◆ **Action item**: Transcribe exactly, and only, the lines from the one containing "This screenshot has height=473, width=805." through the end of the entries below, leaving the pictures out.

◆ **Working data**:
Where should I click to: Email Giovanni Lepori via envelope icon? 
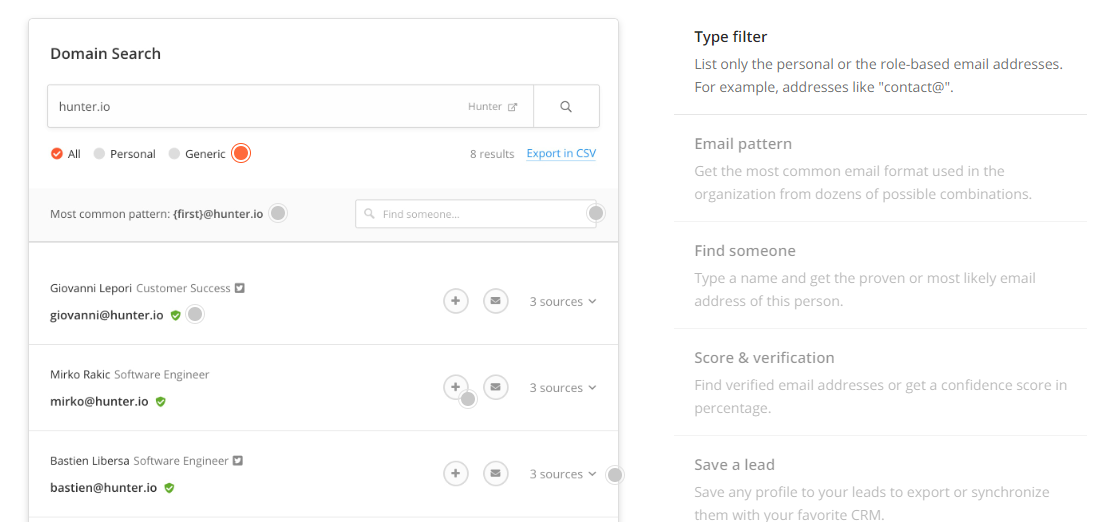[496, 301]
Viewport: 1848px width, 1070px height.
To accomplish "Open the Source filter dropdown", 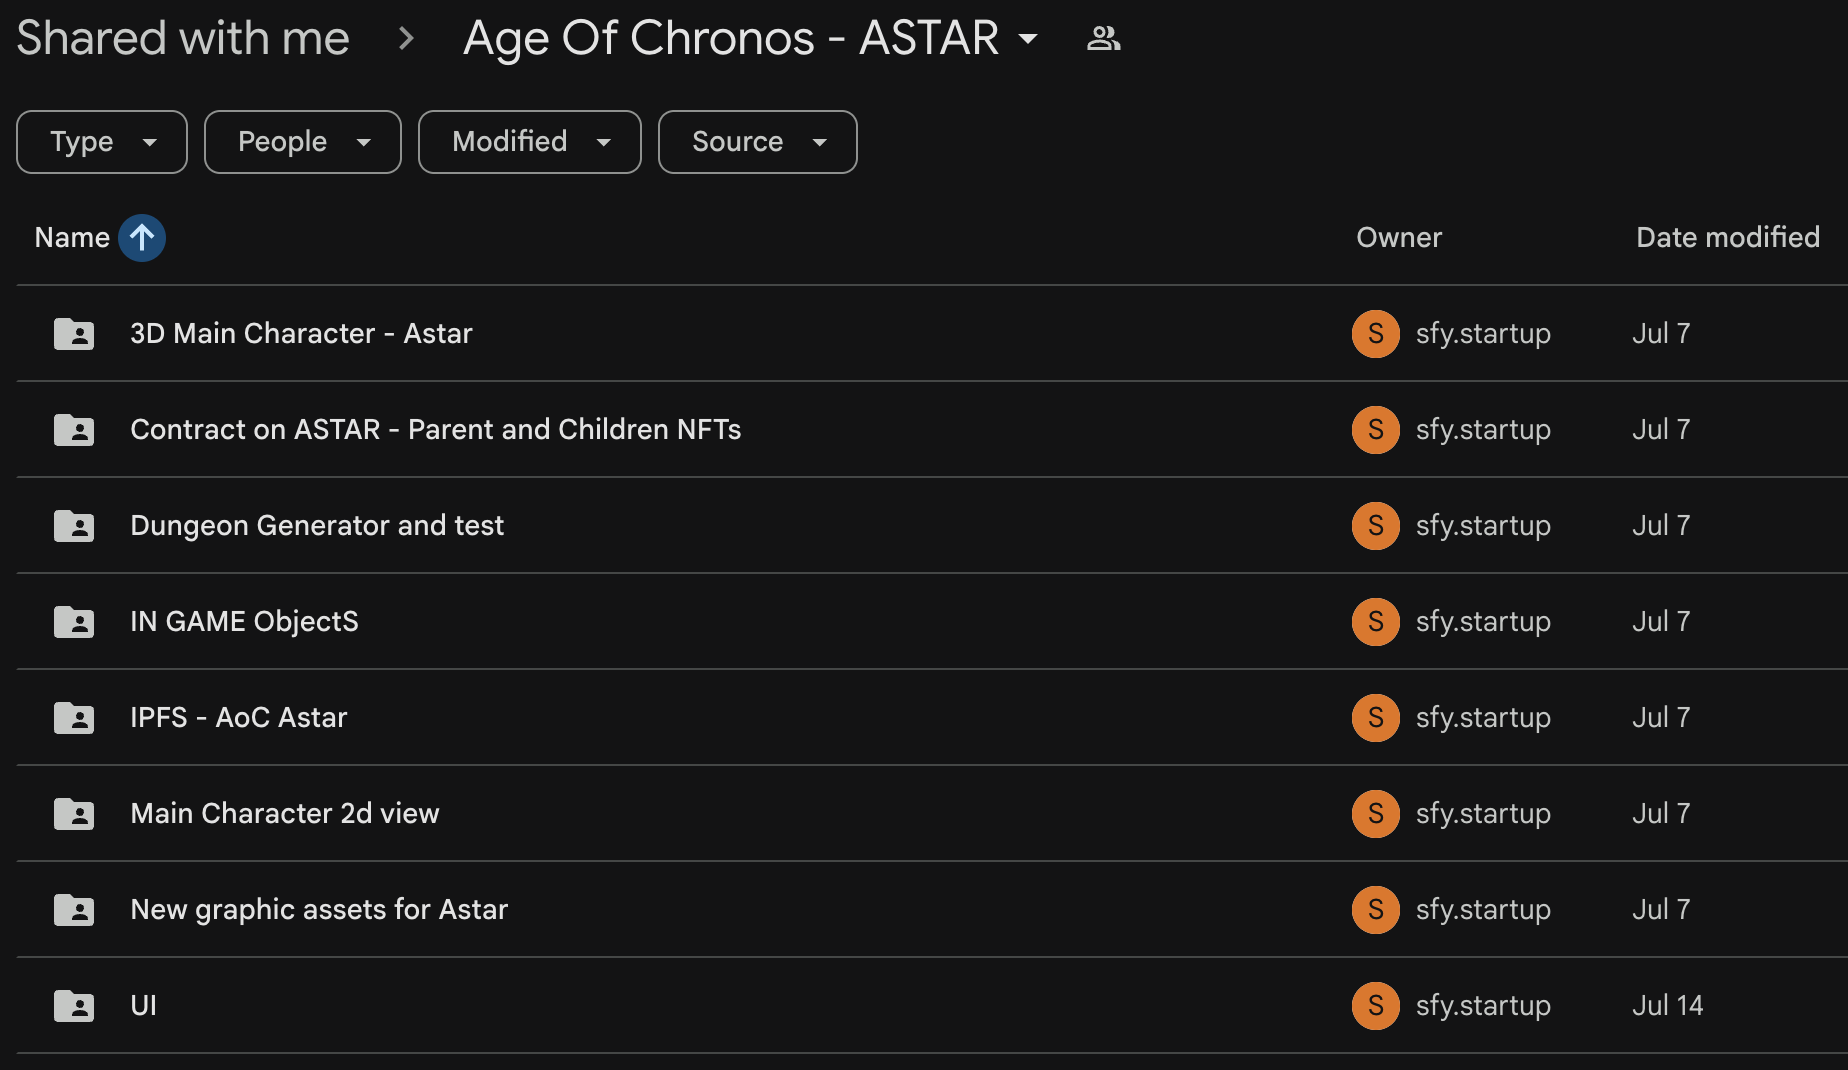I will (x=757, y=142).
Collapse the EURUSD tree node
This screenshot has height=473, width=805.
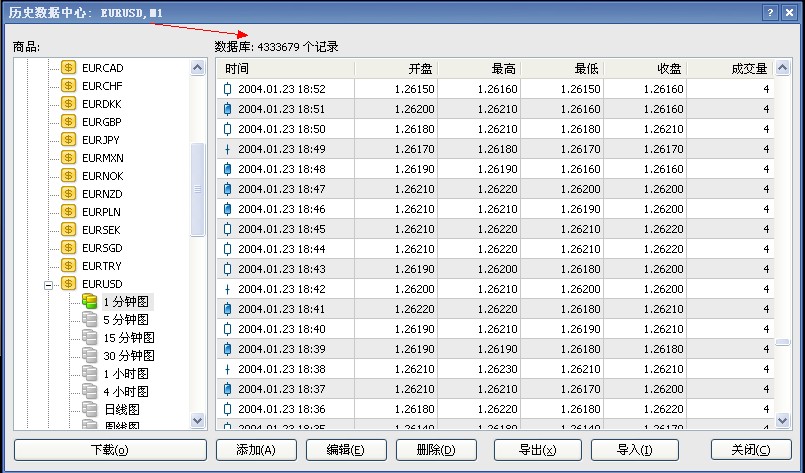click(x=47, y=284)
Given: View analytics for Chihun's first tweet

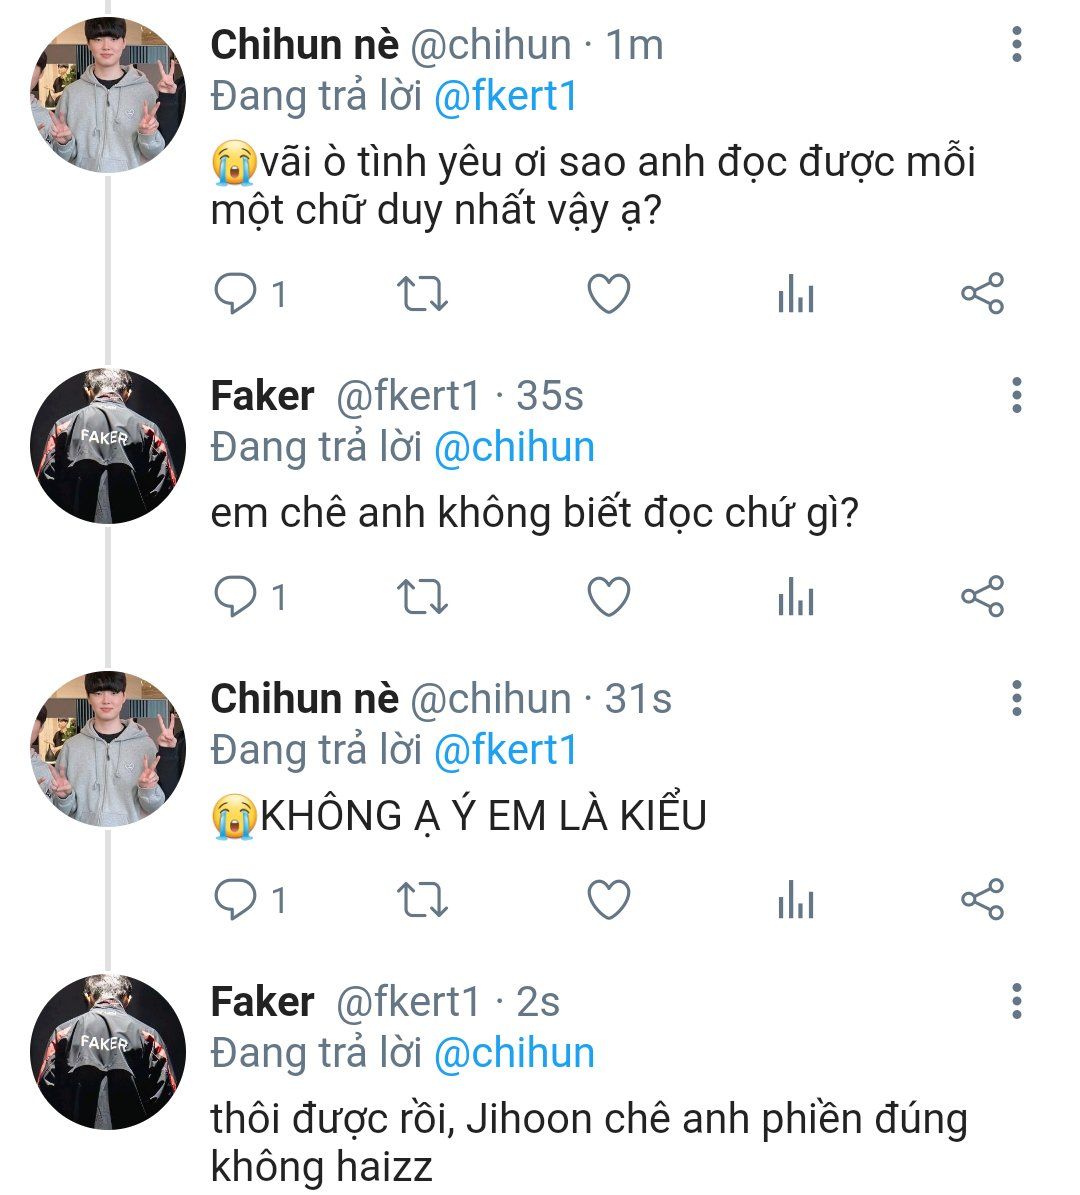Looking at the screenshot, I should click(x=795, y=294).
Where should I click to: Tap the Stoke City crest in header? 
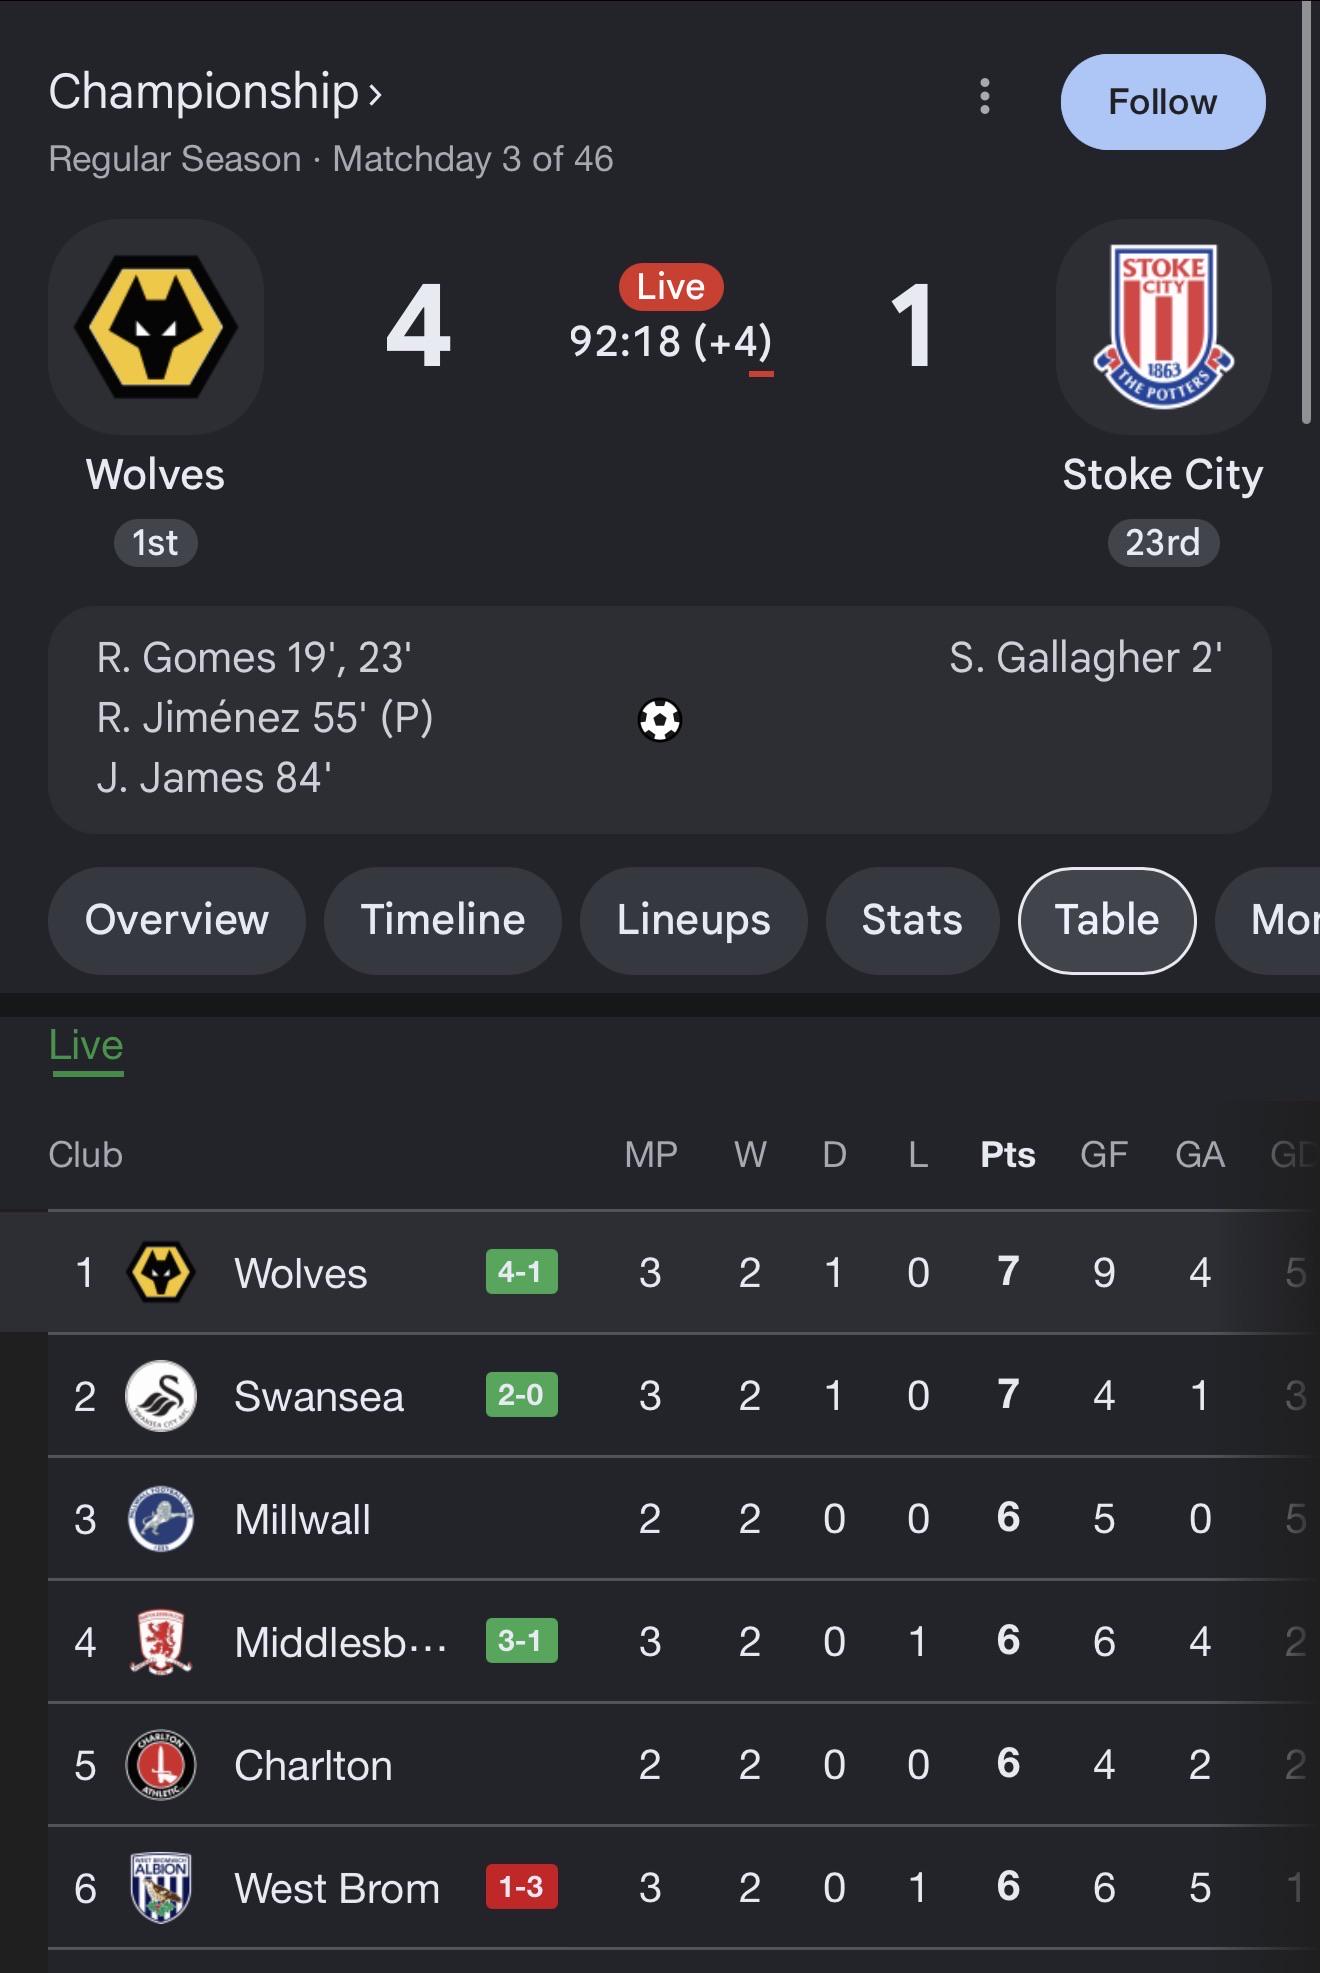[1163, 327]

◆ **Task result**:
This screenshot has height=473, width=805.
click(x=47, y=284)
Given: View analytics for Chihun's first tweet

Looking at the screenshot, I should click(x=795, y=294).
Where should I click to: Tap the Stoke City crest in header? 
[1163, 327]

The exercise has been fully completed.